Demokratie ist das glei­che Recht für alle. Das ganze Recht kann seiner Definition nach nur in der Anwendung von glei­chem Maßstab bestehen. Die Grundthese der Demokratie ist, daß es keine Klassen gibt. Die Definition der Gleichheit im klas­si­schen Liberalismus ist die poli­ti­sche, d.h. die abstrakte Gleichheit vor dem Gesetz. Daß die Bürger vor dem Gesetz gleich sind heißt nichts ande­res, als daß Gesetze herr­schen. Staatliche Macht leitet sich ab aus Regeln, die allge­mein, d.h. prin­zi­pi­ell für jeden gelten sollen.
“Das Grundprinzip der Demokratie ist die Auffassung, daß die allen Menschen gemein­sa­men Wesenszüge, Bedürfnisse und Interessen Vorrang haben vor denen einzel­ner Organisationen, Institutionen oder Gruppen.” 3)
Maßgebend sind nur glei­che Eigenschaften und Bedürfnisse der Menschen, also allge­meine Merkmale, die auf viele Menschen zutref­fen. Ohne den Gleichheitsbegriff der Person ist Recht über­haupt nicht denk­bar.
“Wenn nicht im Hintergrund jener sozia­len Typen der Gleichheitsbegriff der Perso stünde, so fehlte es an dem Generalnenner, ohne den eine Vergleichung und Ausgleichung, ohne den Erwägungen der Gerechtigkeit, ohne den Privatrecht und viel­leicht über­haupt Recht nicht denk­bar wären.” 4)
Die juris­ti­sche Isolierungs- und Systematisierungstendenz der typi­sie­ren­den Methode verhält sich indif­fe­rent gegen die indi­vi­du­elle Besonderheit und zieht aus der konkre­ten Ganzheit der Erlebnisse nur einen abstrak­ten, allge­mei­nen Faktor heraus. Das Recht ist darum immer im Rückstand auf die indi­vi­du­el­len Tatsachen. Gerade weil die Logik nicht immer mit der Wirklichkeit über­ein­stimmt, erge­ben sich in der Praxis der Rechtsprechung immer Fälle, welche nach den bestehen­den Gesetzen nicht behan­delt werden können. Diese werden dann unter analoge Fälle gerech­net und oft gera­dezu gewalt­sam unter gewisse Gesetze subsu­miert. Wenn neue Fälle, d.h. unver­gleich­bare Tatsachen auftre­ten, dann erweist sich das Gesetz immer als ungenügend.

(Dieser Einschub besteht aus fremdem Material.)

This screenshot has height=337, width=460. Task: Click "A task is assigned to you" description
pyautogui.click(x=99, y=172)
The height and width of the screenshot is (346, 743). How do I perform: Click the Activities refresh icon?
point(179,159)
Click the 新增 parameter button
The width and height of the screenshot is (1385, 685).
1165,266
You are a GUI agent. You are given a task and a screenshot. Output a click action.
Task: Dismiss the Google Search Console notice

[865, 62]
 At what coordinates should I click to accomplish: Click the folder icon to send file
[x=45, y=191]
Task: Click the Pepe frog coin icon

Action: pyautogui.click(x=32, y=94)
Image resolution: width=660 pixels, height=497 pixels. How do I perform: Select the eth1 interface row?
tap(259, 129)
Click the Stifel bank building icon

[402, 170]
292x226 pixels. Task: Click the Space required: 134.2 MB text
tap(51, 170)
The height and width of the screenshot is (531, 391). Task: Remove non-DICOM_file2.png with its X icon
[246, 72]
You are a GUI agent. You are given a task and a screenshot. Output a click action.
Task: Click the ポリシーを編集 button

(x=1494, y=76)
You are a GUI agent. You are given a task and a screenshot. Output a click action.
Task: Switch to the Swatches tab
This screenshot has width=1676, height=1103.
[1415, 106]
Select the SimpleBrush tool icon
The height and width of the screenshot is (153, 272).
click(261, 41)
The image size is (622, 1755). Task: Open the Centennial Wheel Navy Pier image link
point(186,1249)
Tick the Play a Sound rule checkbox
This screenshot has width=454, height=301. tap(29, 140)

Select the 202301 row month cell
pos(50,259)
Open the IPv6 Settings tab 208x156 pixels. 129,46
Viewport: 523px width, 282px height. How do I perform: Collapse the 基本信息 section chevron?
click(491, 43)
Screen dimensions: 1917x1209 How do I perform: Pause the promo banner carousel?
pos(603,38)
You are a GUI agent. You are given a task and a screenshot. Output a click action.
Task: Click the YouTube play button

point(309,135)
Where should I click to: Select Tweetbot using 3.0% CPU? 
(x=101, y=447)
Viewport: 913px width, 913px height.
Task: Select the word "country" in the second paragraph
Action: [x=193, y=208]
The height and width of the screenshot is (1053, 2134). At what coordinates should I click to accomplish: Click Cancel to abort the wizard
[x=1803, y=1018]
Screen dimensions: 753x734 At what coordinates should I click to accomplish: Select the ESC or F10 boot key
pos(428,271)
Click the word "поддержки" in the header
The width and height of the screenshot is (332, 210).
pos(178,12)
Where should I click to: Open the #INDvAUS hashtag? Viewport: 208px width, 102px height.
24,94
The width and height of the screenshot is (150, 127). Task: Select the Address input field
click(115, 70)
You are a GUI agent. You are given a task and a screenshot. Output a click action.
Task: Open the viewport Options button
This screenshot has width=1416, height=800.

Da alle Gesetze nur allge­meine Prinzipien nieder­le­gen, müssen sie ausge­legt werden. In diesen Auslegungen wird aber weni­ger das Gesetz den Menschen ange­passt, sondern die Menschen im Sinne des Gesetzes inter­pre­tiert. Wo wir aber das Problem der Individualisierung nicht beach­ten, inden­ti­fi­zie­ren wir Recht und Gesetz, also Legitimität und Legalität, wodurch eine Legitimation über­flüs­sig wird. Sokrates verwei­gerte deshalb seinen Richtern jegli­che objek­tive Bestimmung seines Lebens. Niemand kann von einer Person spre­chen, ohne wirk­li­che Einfühlung und Verständnis dieser Person. Jeder Fall ist singu­lär. Der Begriff der juris­ti­schen Person ist eine erfun­dene Konstruktion. Ein Legalist versteht von den Menschen nur so viel, wie er für die Rechtsprechung braucht. Es gibt aber kein objek­ti­ves, das heißt von den beson­de­ren Umständen unab­hän­gi­ges Gesetz, weil es keinen objek­ti­ven Menschen gibt. Verschiedene Rechtsnormen exis­tie­ren in verschie­de­nen Ländern, weil es mehrere irre­du­zi­ble, also nicht mehr weiter rück­führ­bare Grundnormen gibt. Der Geist der Gesetze ist über­all verschieden.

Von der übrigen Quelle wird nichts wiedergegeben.